She lifted up her cup, took a mouthful of tea, breaking her gaze. Then she set down her cup again, looked at him once more. She swallowed, then spoke.
‘Modelling is a crowded profession. Often poorly paid. Only a few make it to the very top. I won’t be one of them, I know, but I’ve not done badly—for which I’m grateful,’ she allowed. ‘Anyway, it’s the only way I know of to make money—’
She stopped, and for a moment—just a moment—there was an emptiness in her gaze. As if she had been scoured hollow.
Then it was gone.
Yet in its aftermath there seemed to Rafael to be the residue of something lingering. Unsettling. He wanted to banish it.
He took another mouthful of his brandy, feeling its warmth filling him. ‘It seems to me you know about astronomy,’ he said.
He’d lightened his tone deliberately. Yet his attempt to lighten the atmosphere seemed to have failed. Her throat tensed; a shadow occluded her eyes. Memory oozed within her of the way she had first gazed desperately up at the heavens, wanting only to be part of them. Incorporeal. Free from her body...
Then she forced the memory from her. He’d obviously only made the remark as a conversational gambit—she must treat it as such.
‘Hard to make a living at that,’ she answered. ‘And I am the rankest amateur!’ she added lightly.
Rafael smiled across at her. ‘Yet your name is ideally suited for a career in astronomy, no?’ She looked blank, and he enlightened her. ‘Celeste—celestial?’ he said.
His eyes rested on her, drinking her in.
And that is her aura, too—celestial. As if the impurities and imperfections of the world below the stars are nothing to do with her! As if she moves through this world apart from everyone else, everything else, untouched by anything that seeks to stain her...
In his head he heard Karl Reiner’s sordid accusation.

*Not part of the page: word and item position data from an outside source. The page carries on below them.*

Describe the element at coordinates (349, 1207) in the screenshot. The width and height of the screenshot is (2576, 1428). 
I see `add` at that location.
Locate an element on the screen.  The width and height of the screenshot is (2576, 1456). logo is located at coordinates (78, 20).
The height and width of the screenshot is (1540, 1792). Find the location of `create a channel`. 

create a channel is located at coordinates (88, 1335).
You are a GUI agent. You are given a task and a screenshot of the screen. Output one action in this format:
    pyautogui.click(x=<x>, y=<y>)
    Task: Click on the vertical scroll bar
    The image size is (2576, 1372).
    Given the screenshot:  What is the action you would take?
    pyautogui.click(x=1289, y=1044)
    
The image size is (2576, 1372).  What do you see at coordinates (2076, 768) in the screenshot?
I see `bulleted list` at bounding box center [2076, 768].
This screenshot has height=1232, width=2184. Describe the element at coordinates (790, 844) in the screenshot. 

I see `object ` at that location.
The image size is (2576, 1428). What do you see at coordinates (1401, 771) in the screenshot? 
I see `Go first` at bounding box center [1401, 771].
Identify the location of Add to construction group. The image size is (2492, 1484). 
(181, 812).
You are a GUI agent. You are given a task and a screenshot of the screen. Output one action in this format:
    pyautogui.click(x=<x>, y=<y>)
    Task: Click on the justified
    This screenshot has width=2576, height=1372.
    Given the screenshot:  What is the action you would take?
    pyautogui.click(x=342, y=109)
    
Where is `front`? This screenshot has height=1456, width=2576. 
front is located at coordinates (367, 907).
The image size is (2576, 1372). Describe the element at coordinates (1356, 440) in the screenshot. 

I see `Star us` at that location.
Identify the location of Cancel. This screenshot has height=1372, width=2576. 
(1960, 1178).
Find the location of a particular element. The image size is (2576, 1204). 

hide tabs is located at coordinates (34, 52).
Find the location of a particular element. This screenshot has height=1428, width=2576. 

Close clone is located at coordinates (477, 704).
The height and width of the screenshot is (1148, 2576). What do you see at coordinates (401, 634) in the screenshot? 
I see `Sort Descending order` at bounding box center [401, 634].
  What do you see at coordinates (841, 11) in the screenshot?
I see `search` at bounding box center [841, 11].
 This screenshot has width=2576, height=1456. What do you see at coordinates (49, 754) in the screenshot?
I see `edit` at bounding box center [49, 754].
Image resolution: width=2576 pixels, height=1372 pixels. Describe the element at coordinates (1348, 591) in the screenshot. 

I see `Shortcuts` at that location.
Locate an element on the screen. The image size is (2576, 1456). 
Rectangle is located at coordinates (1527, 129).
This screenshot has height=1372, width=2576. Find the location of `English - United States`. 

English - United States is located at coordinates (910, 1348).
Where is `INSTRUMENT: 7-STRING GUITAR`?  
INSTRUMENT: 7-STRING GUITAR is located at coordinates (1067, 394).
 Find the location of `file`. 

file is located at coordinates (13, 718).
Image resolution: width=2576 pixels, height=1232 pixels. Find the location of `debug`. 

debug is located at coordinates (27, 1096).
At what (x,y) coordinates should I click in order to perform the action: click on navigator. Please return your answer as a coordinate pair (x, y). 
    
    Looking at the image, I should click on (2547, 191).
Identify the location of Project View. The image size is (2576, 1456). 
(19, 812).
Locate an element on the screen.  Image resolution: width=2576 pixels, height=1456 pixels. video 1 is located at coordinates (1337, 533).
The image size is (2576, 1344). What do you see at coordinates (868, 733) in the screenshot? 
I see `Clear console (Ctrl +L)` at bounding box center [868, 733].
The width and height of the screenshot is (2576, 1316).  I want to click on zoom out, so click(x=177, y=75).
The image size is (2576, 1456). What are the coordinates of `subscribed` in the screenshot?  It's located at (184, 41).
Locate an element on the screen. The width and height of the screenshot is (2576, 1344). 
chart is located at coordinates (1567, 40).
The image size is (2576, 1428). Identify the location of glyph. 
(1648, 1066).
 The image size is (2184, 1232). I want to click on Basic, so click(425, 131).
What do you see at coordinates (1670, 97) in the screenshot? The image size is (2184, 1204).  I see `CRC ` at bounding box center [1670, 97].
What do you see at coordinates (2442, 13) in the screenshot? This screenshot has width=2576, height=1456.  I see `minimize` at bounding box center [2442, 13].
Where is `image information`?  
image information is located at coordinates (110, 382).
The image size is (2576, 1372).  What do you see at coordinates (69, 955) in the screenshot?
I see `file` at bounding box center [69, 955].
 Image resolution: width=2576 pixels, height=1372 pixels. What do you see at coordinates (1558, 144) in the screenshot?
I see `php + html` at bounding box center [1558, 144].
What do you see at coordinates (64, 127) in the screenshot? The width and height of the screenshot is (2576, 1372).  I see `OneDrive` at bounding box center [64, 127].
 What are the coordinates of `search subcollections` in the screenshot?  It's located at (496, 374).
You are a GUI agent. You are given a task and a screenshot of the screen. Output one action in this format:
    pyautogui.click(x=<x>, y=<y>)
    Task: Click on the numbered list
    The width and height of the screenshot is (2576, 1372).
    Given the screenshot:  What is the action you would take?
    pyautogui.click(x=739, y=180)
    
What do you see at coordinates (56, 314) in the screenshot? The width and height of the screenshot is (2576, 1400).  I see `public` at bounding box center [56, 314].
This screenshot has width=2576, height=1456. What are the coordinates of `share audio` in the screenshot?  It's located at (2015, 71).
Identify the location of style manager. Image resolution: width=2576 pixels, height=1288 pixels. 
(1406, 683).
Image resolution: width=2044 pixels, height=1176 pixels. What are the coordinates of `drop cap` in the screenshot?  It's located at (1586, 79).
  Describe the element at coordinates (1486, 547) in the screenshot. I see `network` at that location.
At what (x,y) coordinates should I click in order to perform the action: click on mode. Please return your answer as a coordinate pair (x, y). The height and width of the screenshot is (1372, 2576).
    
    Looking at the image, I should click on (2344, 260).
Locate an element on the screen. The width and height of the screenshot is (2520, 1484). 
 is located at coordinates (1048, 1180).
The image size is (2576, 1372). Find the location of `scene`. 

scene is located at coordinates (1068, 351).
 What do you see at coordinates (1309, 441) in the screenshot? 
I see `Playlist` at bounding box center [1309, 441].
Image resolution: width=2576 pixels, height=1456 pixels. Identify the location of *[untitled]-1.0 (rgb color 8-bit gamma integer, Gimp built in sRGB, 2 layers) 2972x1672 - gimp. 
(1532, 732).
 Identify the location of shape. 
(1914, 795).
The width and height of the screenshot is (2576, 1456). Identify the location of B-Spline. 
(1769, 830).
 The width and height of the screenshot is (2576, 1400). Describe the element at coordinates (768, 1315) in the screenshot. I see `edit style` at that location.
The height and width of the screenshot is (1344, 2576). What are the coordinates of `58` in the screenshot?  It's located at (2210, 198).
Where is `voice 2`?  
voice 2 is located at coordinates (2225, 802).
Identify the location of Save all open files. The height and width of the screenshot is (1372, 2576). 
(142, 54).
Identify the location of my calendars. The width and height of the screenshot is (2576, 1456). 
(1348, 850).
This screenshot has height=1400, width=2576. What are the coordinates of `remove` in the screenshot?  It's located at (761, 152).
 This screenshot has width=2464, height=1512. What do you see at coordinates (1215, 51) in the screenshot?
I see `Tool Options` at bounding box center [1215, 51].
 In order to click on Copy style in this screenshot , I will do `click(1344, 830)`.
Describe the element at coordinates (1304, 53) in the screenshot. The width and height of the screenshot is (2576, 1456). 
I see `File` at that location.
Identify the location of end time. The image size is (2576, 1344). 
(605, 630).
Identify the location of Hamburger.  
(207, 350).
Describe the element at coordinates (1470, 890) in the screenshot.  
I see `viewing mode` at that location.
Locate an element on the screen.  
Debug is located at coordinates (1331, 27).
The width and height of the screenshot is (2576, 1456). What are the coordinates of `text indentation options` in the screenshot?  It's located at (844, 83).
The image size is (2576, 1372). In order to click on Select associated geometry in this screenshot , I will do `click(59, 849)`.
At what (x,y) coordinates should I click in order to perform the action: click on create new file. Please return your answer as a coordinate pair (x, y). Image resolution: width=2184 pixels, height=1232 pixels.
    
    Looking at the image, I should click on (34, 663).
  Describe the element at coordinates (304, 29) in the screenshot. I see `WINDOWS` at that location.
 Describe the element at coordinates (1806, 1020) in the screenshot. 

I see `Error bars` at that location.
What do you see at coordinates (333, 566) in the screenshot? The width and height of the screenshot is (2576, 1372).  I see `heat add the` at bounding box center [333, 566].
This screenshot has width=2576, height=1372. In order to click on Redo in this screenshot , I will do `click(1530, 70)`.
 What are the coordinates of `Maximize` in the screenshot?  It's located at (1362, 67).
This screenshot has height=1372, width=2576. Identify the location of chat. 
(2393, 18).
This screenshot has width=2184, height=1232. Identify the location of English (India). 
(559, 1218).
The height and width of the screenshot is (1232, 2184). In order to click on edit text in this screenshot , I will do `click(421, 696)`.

If ever there was a woman who was an unlikely target for such foul names it was this one!
She was looking at him, a slight expression of surprise in her clear grey-blue eyes. ‘Do you know, that’s never struck me?’ she said. ‘Celeste and celestial...’
His own smile deepened. Absently she noticed how it curved the lines around his mouth, made his basalt-black eyes lighten. Noticed even more the way it seemed to make her breath catch. Made her want to do nothing more than go on sitting here, beside him, being with him—
No! She mustn’t! It was pointless—useless! Talking to him about anything—anything at all—had no purpose! She was calmer now, recovered from that horrible scene out in the lobby, and so she must go—leave—go home to the life she had. A life that had no place for Rafael Sanguardo in it. No place for any kind of relationship with anyone.
She nerved herself to take her leave. To terminate this conversation that could go nowhere—nowhere at all! But he was speaking to her yet again, clearly intent on keeping her in conversation.
‘So what first got you interested in astronomy?’ Rafael asked.
Deliberately he kept his question casual—nothing more than the kind of enquiry anyone might make in social conversation. A safe topic under whose aegis to do what he most wanted to do—set her at her ease. Stop her tensing all the time. Make her comfortable talking with him. Make the most of the opportunity this evening had presented so that he could move on to inviting her out to dinner, and then from there to where he wanted to be—making love to her.
Her arms around me, clinging to me, her mouth opening to mine, my hands curving around the bare column of her back, her hair loosened, streaming like a silver banner across the pillows, her body warm and yielding to desire...
He felt the power of his own imagination, his own desire, kick through him. Surely she must feel it, too? Surely she must? Wasn’t she starting to thaw to him, little by little? Slowly—oh, so slowly—but it was starting to happen, he was sure of it.